Published: 2020/11/17

The idea of revolution has taken on different meanings throughout the course of history. In the centuries before the 1500s, revolution was merely a term used to refer to the astronomical cycle. This definition was used in a slightly different sense during the period of the English upheavals in 1640 until 1688, wherein it was meant to refer to fundamental political changes but still maintaned its original sense of cycling back to its previous state of affairs. However, during the French Revolution, the term revolution came to mean a fundamental and innovative change in the country’s social and political aspect. Massive social revolutions within France made a strong impact in world history as the said revolutions resulted to balance in power, changes in class relations, and ideologiacl models. As such, western states in the nineteenth-century adapted the French political vocabulary of revolution (Hobsbawm, 1990, p.37).

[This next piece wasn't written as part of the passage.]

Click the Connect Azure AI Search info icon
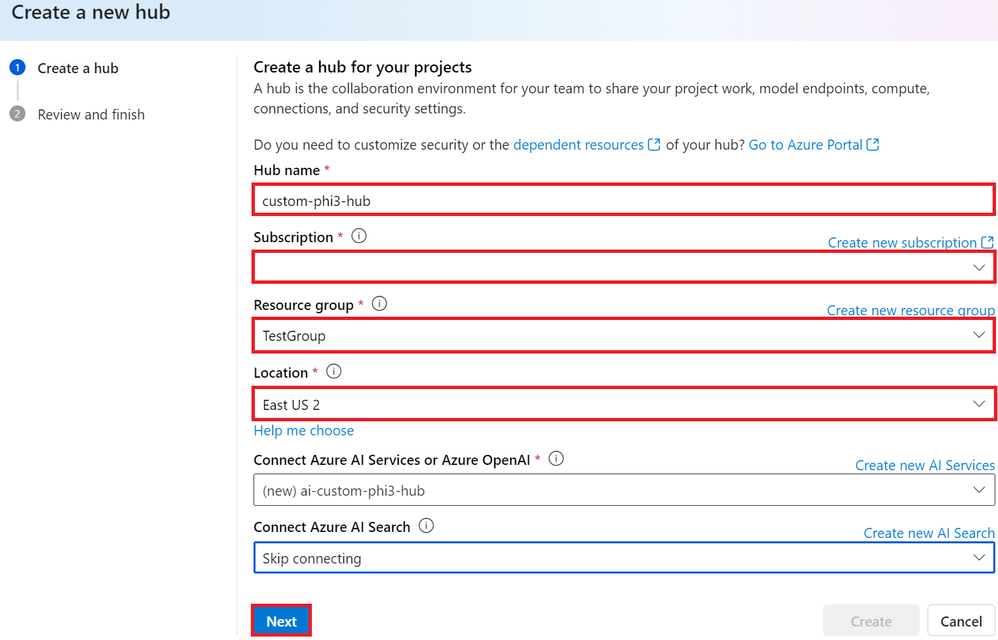The image size is (998, 640). (426, 526)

The 1789 French Revolution was an influential revolution that resulted to social and political upheaval. With the active participation of the Jacobins, “the most consistent and effective revolutionaries” (Hobsbawm, 1990, p.52), the French Revolution of 1789 was considered a “bourgeois revolution.” France, coming from a dramatic failure in the Seven Year’s War and the American Revolutionary War was in the process of restoring its financial status and has resorted to unjust taxation schemes that proved to further put the peasants at a greater disadvantage. Through the Jacobins, an organization with a left-wing, revolutionary politics, mainly composed of the bourgeoisie who worked with the sans-culottes or the working class Parisians, the peasants were freed from feudal exactions and more privelege to work in the government, army and civil servants were given to men of non-noble origin. However, with the abolition of the arsitocratic privilege, plutocratic privilege came about. This established a capitalist state wherein the economic class was only divided into two: those who owned property and those who did not.

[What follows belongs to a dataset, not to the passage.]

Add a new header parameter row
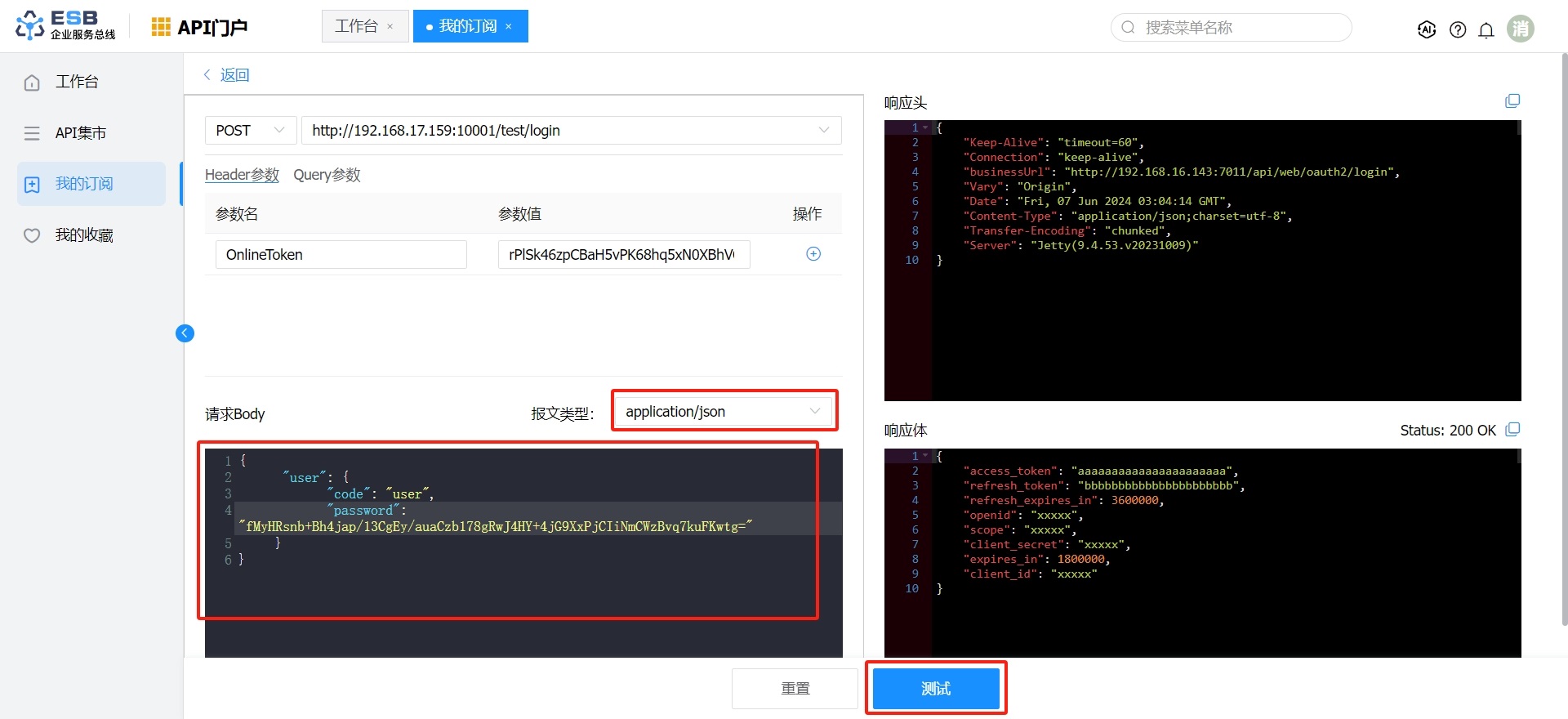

The idea of the 1789 Revolution as a “bourgeois revolution” developed and expanded in the latter part of the 19th century until the early 20th centuries as the same rhetoric was also adapted by the the suceeding revolutions. The Frenchworkers in 1830, as well as the Liberal authorities whome they were fighting against, adapted the same rhetoric. This was followed by the German and Austrian socialists movements. The idea was also said to be extended to the Russian Revolution when the Current History Magazine of the New York Times published in July 1917 an article likening the Bolsheviks of Russia to the Jacobins of France (Hobsbawm, 1990, p.37). The article was titled “The Russian and French Revolutions 1789-1917: Parallels and Contrasts.” Similarities were established, one of which was the apparent resurrection of an aspect of the French Revolution, which was the launching of a call for a war of patriotic resistance, similar to that of the Jacobin’s, aimed at Germany in order to keep Russia in the Great War (Hobsbawm, 1990, p.55).

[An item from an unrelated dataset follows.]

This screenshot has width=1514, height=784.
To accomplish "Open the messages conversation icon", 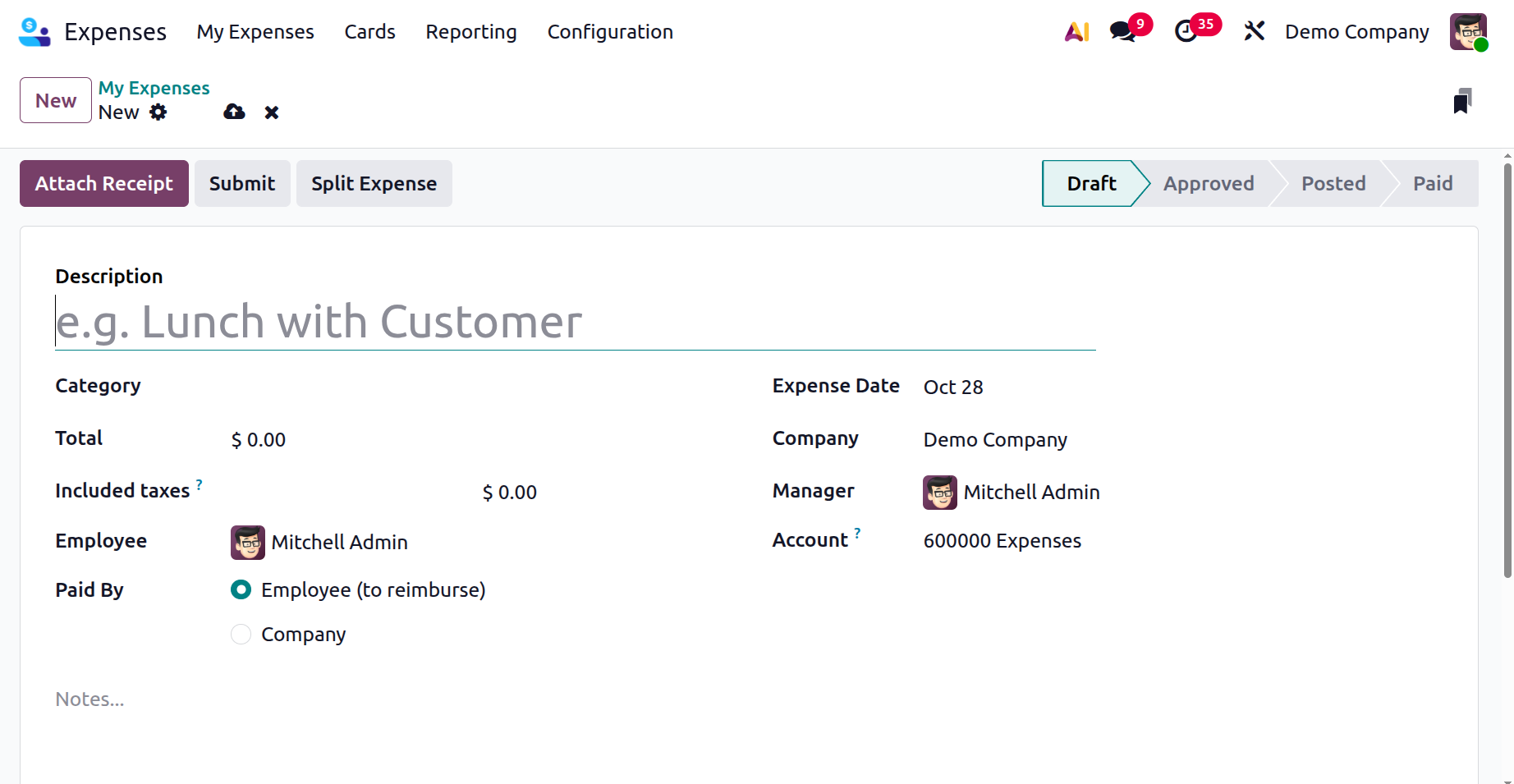I will coord(1122,32).

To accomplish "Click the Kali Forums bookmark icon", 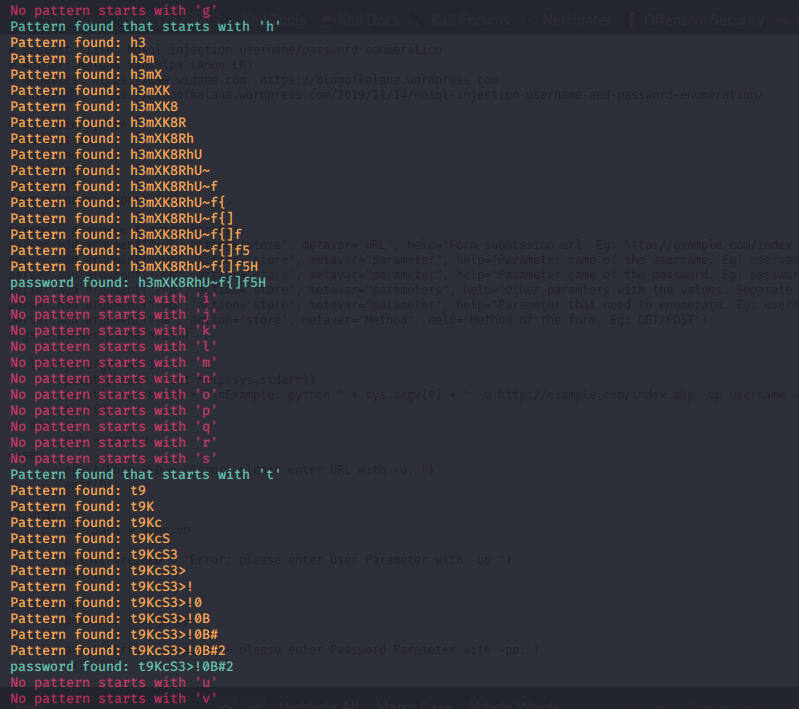I will pos(418,20).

Despite the precedence established by the French Revolution, antirevolutionary texts continue to deny its established influence. However, the idea of democratic politics which has also started spreading in other bourgeois countries provides a proof that it was an effective revolution (Hobsbawm, 1990, p.74). Electoral democracy, today an integral part of politics in many countries, was established. The women, the poor, and the ignorant were given the right to vote. The large part of these attacks stemmed from what has become of France after the Revolution. There was the fact that France’s politics became unstable, leading to the continuous change of regime which failed to last for more than twenty years. There was also the presence of corruption and demagogues which were products of Robespierre.
Hobsbawm was firm in his argument that the claim stating that the French Revolution was neither “bourgeois” nor transformative was merely politically motivated. The French Revolution paved the way for electoral democracy, something that the ruling classes were extremely worried about. Contemporary historians, according to Hobsbawm, view progress and revolutionary democracy as dangerous concepts because they threaten the power of the ruling classes. The claim that the Revolution only gave France “universal suffrage without intelligence” (Hobsbawm, 1990, p.73), and that universal suffrage only “undermined the authority of the enlightened classes” (Hobsbawm, 1990, p.73) are unfounded and based primarily on the fear that the ruling classes would lose power. The Revolution gave the people the voice that was once quenched by the nobles and the ruling class, casting aside the power they acquired through capitalism, and overthrowing their reign characterized by abuse and unfair priveleges contained within their class. Despite the apparent “graft, spoils, demagogy, and political machines” (Hobsbawm, 1990, p.75) that the ruling classes saw in the government of the United States, and the apparent decline in the government of France as a main consequence of an unstable government, the political democracy that is the legacy of the Revolution will continue to exist all over the world.

Work Cited

Hobsbawm, E. J. Echoes of the Marseillaise: Two Centuries Look Back on the French
Revolution. New Brunswick, N.J.: Rutgers University Press, 1990. Print.